START DATA TO EXAMINE

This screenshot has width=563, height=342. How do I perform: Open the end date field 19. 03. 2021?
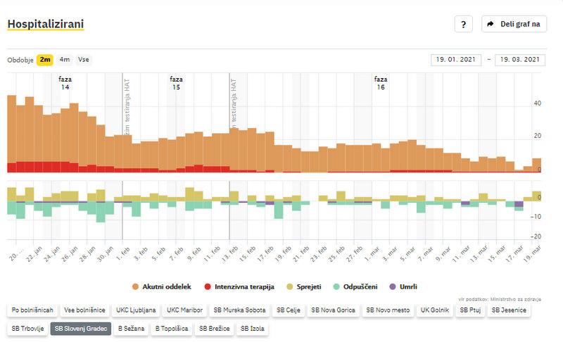click(520, 60)
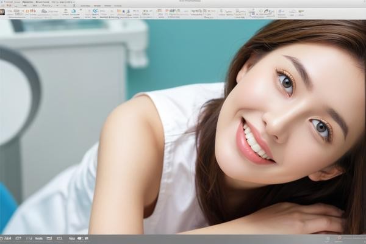Open the first ribbon tab at top left
Screen dimensions: 366x244
(9, 2)
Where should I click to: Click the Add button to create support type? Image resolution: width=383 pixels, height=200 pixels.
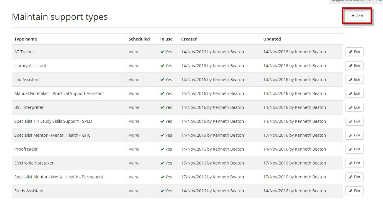click(x=357, y=16)
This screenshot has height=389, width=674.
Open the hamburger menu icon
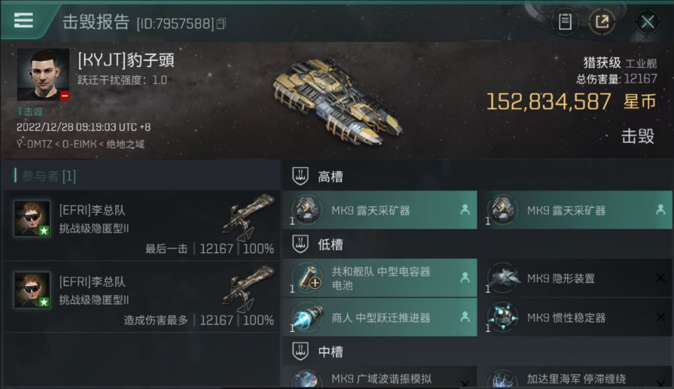pos(23,20)
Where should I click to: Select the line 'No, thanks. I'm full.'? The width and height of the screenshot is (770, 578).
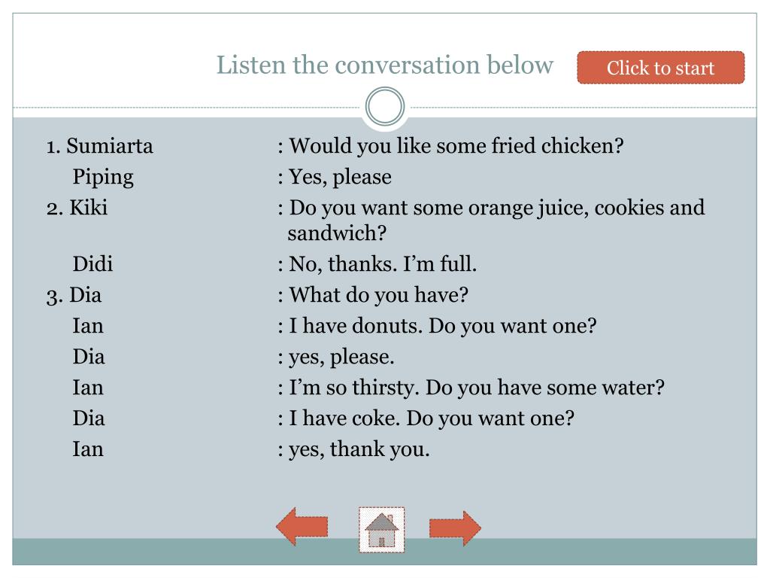click(383, 264)
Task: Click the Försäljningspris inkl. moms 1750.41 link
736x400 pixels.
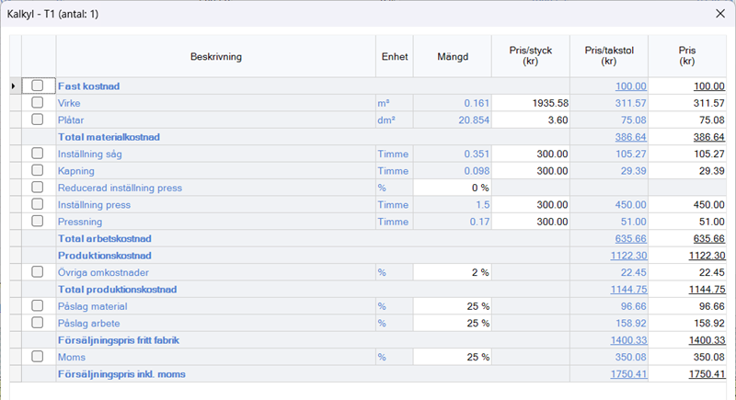Action: pos(629,374)
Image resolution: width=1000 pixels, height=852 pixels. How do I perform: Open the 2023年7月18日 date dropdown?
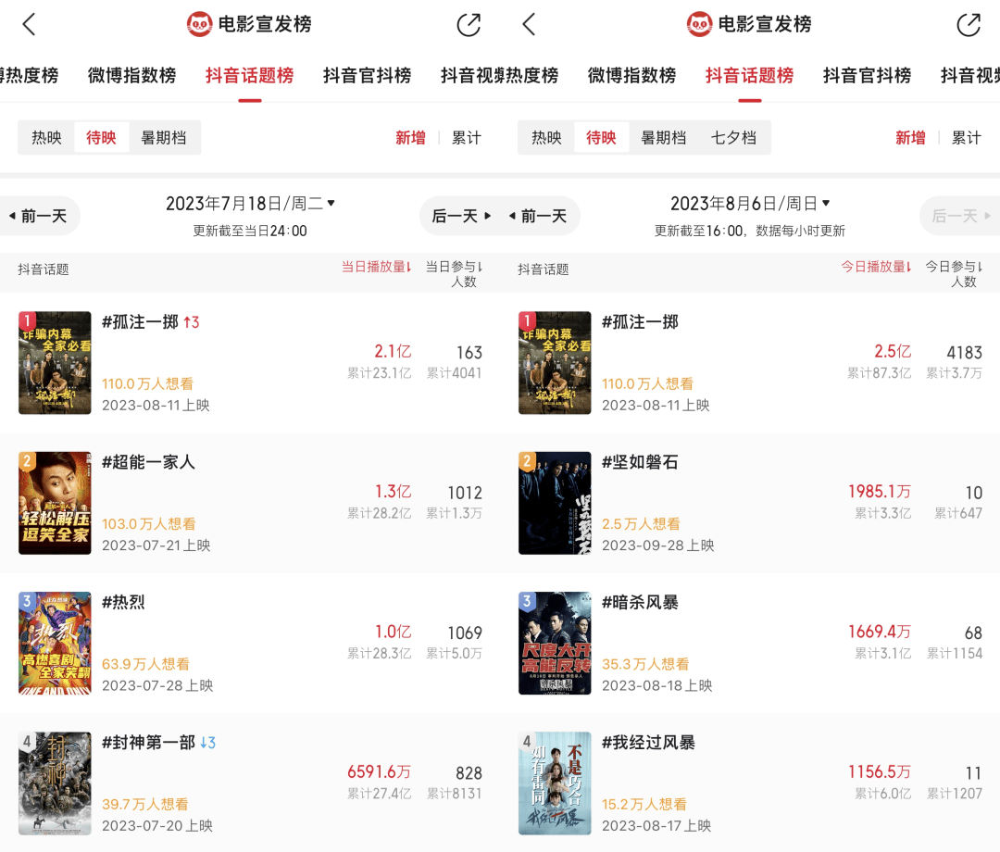[250, 204]
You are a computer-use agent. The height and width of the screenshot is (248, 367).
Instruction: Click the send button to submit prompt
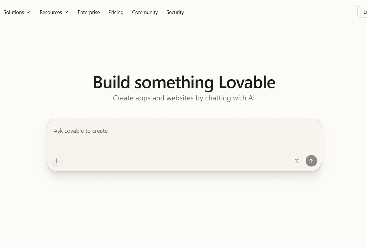[311, 161]
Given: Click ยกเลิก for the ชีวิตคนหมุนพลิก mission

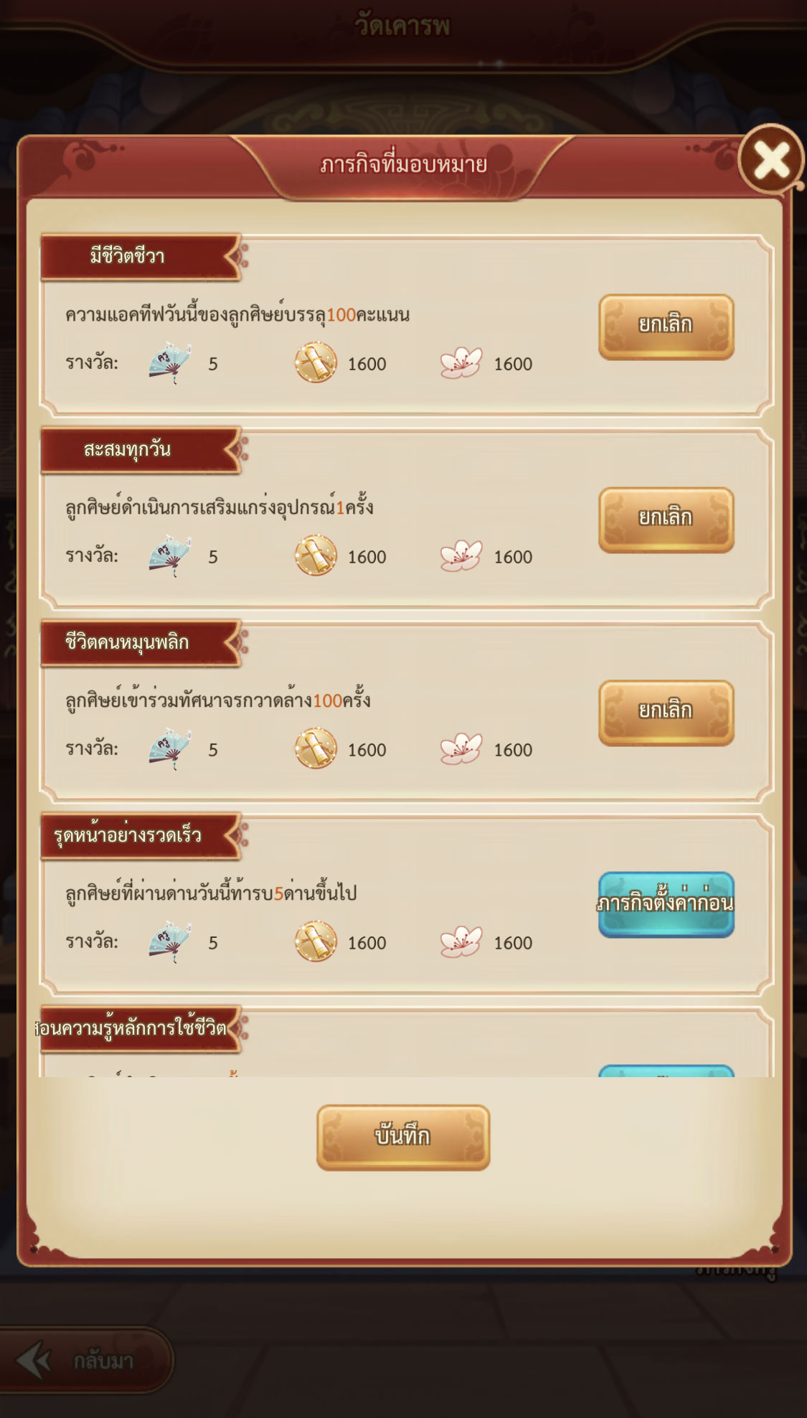Looking at the screenshot, I should [x=666, y=713].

END DATA TO EXAMINE

→ **DESCRIPTION OF THE TASK**: Retype the line containing "You are a computer-use" and all lines after it through the end of the material, exactly and only those, leaving out pictures.

→ **OUTPUT FOR THIS TASK**:
You are a computer-use agent. The height and width of the screenshot is (248, 367).
Instruction: Click the send button to submit prompt
[311, 161]
Given: Click ยกเลิก for the ชีวิตคนหมุนพลิก mission

Looking at the screenshot, I should [x=666, y=713].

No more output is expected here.